El otro peligro, simbolizado en el hermano mayor, es el de la soberbia y la autosuficiencia. Tal como lo dibuja la parábola es un personaje que nos llena de tristeza y en el que se descubre detrás de mucho esfuerzo y trabajo desasosiego y resentimiento. También de esa manera nos podemos perder el amor de Dios.

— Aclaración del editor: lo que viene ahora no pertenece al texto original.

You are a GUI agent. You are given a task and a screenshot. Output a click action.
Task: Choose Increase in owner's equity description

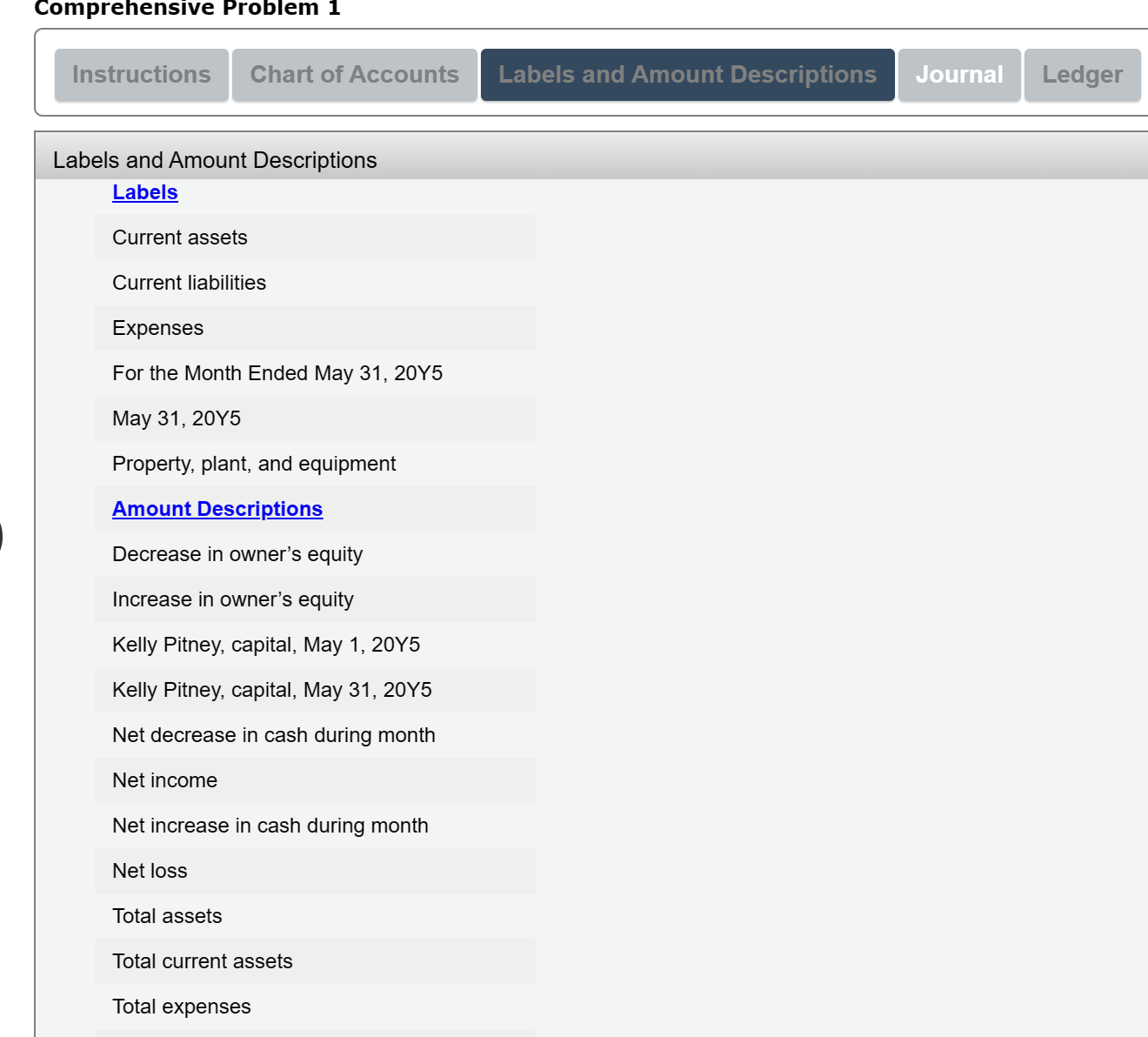pyautogui.click(x=232, y=599)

Por otra parte, entre las ricas enseñanzas de esta parábola que merece ser degustada pausadamente por cada uno en la oración, señalo otra. El Padre quería que ambos hermanos participaran de la fiesta. Uno porque había sido reintegrado a la familia con toda su dignidad, el otro porque su hermano se había salvado. Es posible que, alguna vez al confesarnos, hayamos experimentado un gran gozo interior por el perdón de los pecados y por la certeza del amor que Dios nos tiene. También hemos e alegrarnos por el bien espiritual de los que nos rodean. En la parábola el nexo entre ambos es el Padre. Sabernos hijos suyos nos lleva a reconocer un hermano en el prójimo y también, de alguna manera, a unirnos a la solicitud de Dios por ellos.

Pidamos la intercesión de san José, que reflejó en su dedicación a María y a Jesús, el amor de Dios Padre.